At first, Clarissa is attracted by the roguish but fascinating Lovelace, who occasionally seems not entirely a bad fellow. At least he is the most vivid character in the novel. In his egocentrism and his love of intrigue he is inconsiderate and cruel to others, sins he does not recant until his sentimental dying breaths. After his assault on Clarissa, practicality seems to demand that Clarissa turn virtue into its own reward, as Pamela had done, by marrying her seducer.
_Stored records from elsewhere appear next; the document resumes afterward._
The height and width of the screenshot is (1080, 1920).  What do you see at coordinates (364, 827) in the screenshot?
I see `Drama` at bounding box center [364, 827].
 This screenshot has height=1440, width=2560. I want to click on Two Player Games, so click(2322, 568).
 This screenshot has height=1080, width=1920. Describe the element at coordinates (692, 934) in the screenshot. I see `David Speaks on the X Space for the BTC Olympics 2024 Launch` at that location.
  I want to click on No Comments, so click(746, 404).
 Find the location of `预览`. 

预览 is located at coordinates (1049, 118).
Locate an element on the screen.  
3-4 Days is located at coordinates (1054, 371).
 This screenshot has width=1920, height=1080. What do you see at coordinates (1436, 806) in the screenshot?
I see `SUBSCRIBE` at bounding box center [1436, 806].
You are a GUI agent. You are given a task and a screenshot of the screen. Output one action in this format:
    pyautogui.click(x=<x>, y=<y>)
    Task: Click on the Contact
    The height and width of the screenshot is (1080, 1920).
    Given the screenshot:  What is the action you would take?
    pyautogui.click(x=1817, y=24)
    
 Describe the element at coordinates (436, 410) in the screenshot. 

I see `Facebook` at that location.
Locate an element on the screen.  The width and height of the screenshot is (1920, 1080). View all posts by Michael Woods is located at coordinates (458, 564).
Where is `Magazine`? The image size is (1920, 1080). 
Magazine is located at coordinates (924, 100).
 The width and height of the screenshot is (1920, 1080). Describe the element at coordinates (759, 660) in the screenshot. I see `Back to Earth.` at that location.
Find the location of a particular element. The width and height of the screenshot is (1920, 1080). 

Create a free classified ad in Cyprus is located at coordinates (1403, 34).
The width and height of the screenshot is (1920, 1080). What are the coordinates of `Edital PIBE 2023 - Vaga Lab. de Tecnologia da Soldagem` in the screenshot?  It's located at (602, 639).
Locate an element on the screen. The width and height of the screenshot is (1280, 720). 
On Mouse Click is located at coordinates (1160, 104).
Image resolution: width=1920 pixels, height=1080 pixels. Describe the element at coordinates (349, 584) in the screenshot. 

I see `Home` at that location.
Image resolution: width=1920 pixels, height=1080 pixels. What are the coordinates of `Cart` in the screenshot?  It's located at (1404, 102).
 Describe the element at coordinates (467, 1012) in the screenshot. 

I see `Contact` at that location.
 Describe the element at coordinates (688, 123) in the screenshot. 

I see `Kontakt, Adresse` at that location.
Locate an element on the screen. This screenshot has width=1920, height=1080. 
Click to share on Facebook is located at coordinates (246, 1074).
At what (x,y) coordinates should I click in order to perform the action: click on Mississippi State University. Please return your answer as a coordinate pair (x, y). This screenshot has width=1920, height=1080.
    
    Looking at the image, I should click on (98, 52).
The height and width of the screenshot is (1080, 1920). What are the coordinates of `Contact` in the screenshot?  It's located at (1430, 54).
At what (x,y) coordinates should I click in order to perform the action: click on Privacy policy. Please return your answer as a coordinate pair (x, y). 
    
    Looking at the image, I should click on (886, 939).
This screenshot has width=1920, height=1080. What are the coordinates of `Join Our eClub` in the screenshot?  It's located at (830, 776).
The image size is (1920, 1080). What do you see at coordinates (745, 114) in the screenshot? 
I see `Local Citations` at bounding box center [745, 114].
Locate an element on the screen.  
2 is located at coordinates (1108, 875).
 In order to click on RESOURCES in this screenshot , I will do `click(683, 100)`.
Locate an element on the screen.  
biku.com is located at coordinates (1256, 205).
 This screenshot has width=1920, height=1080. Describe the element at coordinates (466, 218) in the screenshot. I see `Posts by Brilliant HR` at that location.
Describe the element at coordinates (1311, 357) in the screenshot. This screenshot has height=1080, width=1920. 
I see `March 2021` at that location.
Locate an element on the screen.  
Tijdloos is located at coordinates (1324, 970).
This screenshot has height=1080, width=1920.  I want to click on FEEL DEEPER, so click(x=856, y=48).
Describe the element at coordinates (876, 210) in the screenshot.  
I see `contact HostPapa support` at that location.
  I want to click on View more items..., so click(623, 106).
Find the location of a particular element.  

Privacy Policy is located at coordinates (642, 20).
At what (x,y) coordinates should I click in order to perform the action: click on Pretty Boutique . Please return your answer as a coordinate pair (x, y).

Clarissa, however, is a more complex novel than Pamela, and Clarissa and Lovelace have already shown a moral incompatibility that makes acquiescence by Clarissa impossible (despite the impassioned pleadings of Richardson’s sentimental readers before the last third of the novel appeared).

At the heart of the incompatibility is Clarissa’s rigid idealism. Although a gentle person, she is unreserved in her commitment to virtue and to, as Sherburn puts it, decorous behavior. She is not so much a puritan as a devotee of what is morally fit, and she carries her commitment to the grave. When her friend Miss Howe suggests that she take the expedient way out by marrying the ostensibly repentant Lovelace, Clarissa cannot give in. Her sense of propriety will not allow such moral and personal compromise. Nevertheless, it must be admitted that she is less interesting for her idealism than for the distressing situations and dilemmas her idealism occasions.

Despite its narrative improbabilities, Clarissa became a revered example not only of the epistolary novel but also of the refined novel of sentiment, and by the end of the century, the novel had been imitated and acclaimed both in England and on the Continent.